WHAT THIS TASK INVOLVES → Recast the items from the line containing "Task: Go to the About page" through the line containing "(x=991, y=244)" as a JSON list of strings, with one string per line and blank lines omitted.

*** RAW DATA

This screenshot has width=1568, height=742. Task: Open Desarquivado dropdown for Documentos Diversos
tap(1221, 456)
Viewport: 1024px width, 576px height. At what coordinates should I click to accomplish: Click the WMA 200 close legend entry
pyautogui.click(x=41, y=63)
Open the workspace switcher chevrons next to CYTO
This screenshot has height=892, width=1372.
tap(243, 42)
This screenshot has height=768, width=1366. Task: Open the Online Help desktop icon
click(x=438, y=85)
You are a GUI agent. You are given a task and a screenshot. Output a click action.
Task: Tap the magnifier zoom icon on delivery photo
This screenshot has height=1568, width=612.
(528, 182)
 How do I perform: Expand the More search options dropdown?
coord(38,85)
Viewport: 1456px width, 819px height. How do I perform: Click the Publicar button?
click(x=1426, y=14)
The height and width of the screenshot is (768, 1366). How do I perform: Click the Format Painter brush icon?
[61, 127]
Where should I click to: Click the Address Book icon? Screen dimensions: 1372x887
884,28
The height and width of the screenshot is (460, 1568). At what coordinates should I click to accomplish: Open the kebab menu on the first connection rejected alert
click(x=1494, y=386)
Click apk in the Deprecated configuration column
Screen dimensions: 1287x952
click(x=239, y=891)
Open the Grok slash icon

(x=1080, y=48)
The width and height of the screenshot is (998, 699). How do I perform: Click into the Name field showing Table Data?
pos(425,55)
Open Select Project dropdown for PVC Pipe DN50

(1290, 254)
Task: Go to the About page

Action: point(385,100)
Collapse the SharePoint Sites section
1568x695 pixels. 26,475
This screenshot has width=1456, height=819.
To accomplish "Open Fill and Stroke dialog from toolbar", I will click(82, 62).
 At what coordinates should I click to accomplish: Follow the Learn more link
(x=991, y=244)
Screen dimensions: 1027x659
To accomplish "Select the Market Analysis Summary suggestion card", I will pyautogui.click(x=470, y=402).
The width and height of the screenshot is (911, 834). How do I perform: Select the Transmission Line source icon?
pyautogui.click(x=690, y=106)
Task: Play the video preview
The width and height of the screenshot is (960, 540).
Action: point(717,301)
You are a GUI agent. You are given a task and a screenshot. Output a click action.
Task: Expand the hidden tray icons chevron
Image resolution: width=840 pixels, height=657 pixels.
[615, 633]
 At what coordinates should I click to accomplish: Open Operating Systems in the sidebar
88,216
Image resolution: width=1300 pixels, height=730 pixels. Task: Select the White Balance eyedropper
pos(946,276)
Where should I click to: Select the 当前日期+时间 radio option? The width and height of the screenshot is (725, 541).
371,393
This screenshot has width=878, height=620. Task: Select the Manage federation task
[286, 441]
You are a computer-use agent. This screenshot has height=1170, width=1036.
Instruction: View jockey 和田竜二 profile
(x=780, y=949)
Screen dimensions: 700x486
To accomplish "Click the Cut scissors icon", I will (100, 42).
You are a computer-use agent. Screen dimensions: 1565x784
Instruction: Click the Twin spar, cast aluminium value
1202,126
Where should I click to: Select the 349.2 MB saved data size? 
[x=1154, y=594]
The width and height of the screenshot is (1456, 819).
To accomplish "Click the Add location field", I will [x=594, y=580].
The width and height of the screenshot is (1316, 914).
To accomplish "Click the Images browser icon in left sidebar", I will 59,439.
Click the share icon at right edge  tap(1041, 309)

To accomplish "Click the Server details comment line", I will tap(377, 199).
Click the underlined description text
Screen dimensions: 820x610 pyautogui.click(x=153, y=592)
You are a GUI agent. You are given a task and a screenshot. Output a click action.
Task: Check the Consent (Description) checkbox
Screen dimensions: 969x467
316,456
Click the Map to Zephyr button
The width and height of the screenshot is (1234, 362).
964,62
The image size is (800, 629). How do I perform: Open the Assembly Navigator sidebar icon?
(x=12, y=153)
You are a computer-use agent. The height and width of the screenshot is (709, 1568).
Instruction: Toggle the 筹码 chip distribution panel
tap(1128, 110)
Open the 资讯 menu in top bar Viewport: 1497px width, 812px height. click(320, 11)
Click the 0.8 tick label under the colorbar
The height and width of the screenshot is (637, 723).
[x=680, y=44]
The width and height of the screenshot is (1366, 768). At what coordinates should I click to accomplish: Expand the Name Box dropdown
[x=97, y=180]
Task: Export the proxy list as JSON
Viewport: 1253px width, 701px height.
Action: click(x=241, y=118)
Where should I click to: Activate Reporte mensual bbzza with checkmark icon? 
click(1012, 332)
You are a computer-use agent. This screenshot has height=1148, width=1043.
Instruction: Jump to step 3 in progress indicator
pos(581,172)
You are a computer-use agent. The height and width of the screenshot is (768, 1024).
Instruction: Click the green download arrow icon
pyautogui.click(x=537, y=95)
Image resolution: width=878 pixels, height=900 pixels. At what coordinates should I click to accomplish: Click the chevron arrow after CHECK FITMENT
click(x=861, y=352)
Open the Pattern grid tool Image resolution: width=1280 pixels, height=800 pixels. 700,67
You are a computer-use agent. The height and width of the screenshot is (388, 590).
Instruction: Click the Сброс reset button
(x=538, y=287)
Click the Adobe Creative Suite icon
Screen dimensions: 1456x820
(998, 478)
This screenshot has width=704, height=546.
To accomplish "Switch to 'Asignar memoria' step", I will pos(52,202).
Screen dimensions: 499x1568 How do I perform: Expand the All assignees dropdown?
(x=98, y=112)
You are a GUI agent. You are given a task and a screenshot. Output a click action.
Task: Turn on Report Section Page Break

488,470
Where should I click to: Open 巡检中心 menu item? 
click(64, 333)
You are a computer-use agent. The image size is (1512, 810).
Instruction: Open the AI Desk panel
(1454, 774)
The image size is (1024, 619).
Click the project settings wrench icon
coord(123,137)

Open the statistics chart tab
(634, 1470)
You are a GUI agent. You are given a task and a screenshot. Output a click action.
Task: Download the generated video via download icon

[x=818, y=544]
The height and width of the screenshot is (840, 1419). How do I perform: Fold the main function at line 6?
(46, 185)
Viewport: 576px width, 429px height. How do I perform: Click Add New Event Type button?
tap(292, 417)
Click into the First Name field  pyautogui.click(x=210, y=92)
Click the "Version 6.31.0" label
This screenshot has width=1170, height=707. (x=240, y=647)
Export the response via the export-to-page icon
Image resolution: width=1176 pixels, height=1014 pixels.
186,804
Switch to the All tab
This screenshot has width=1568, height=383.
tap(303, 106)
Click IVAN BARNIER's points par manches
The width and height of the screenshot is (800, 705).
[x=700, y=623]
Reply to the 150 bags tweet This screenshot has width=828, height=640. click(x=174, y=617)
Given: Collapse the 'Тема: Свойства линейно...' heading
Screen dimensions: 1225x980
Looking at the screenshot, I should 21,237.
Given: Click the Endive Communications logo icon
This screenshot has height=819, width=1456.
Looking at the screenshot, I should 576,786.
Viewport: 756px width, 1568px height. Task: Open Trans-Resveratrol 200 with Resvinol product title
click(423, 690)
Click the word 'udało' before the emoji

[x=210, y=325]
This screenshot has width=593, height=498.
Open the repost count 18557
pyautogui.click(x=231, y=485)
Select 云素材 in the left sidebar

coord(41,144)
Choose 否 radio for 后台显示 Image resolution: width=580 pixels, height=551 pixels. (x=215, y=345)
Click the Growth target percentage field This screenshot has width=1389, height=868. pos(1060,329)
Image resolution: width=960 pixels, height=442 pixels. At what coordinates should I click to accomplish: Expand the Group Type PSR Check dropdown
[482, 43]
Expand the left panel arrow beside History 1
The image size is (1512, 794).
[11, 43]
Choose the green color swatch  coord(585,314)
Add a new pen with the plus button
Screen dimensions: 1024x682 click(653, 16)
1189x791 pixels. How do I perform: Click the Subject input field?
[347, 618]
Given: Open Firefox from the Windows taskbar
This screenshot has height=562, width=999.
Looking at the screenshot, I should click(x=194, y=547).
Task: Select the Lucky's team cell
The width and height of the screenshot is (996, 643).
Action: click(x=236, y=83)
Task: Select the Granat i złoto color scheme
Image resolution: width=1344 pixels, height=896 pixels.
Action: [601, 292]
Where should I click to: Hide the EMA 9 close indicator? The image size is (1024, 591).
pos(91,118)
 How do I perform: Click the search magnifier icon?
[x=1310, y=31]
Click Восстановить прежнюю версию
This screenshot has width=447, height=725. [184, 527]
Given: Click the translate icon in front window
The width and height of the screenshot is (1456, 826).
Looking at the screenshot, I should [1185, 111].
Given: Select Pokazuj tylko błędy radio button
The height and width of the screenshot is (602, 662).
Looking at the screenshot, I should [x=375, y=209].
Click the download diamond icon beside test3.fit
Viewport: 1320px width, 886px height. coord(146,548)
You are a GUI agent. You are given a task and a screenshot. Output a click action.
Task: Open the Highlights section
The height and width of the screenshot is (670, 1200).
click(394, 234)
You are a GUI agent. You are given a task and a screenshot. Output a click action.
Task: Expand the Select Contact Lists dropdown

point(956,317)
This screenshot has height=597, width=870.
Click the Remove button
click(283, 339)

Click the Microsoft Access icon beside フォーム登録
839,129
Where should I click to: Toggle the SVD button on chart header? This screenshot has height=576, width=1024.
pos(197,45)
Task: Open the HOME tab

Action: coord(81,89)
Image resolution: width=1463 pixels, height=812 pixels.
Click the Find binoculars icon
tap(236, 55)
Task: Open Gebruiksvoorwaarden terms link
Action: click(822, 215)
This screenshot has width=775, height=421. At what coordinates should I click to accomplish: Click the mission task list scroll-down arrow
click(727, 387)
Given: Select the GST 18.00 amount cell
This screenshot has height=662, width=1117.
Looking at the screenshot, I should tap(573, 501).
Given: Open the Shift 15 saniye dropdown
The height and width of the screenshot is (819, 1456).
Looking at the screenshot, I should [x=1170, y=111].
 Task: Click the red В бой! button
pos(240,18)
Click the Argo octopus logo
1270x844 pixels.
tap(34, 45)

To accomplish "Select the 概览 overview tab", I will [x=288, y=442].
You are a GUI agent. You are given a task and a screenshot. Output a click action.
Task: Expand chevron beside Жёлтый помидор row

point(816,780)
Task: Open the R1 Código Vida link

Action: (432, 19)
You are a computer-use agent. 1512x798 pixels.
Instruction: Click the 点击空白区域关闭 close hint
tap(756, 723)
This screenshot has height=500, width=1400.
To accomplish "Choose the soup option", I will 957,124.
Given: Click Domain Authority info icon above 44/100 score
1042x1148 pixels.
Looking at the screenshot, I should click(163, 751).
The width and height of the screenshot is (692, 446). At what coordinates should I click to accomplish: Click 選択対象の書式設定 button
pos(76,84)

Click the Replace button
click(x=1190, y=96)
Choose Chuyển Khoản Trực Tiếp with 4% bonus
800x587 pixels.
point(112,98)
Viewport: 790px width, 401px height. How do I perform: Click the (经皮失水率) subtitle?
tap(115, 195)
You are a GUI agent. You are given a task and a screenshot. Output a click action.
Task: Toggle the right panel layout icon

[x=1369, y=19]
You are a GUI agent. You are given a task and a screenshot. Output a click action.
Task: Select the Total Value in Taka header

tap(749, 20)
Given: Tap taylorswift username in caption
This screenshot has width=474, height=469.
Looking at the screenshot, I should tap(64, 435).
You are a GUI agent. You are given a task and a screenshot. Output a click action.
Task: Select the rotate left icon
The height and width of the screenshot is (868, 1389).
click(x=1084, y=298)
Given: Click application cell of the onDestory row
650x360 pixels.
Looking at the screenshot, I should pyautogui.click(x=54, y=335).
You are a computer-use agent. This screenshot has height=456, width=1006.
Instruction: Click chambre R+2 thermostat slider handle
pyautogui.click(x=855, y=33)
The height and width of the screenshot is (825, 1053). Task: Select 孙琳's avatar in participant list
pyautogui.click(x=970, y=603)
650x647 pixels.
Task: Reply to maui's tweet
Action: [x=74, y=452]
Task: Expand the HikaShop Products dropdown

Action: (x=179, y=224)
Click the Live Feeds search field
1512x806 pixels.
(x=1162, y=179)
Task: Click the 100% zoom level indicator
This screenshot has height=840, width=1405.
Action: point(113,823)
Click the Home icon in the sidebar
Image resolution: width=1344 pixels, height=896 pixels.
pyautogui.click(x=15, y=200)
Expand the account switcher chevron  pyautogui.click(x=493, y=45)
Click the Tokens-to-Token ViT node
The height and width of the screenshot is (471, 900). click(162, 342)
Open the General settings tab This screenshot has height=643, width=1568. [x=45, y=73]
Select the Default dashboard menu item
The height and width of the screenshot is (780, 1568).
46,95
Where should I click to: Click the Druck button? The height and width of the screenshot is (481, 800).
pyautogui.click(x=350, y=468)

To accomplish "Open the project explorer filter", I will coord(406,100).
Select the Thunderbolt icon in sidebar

******

RESULT FOR THIS TASK →
[
  "Task: Go to the About page",
  "Action: point(385,100)",
  "Collapse the SharePoint Sites section",
  "1568x695 pixels. 26,475",
  "This screenshot has width=1456, height=819.",
  "To accomplish \"Open Fill and Stroke dialog from toolbar\", I will click(82, 62).",
  " At what coordinates should I click to accomplish: Follow the Learn more link",
  "(x=991, y=244)"
]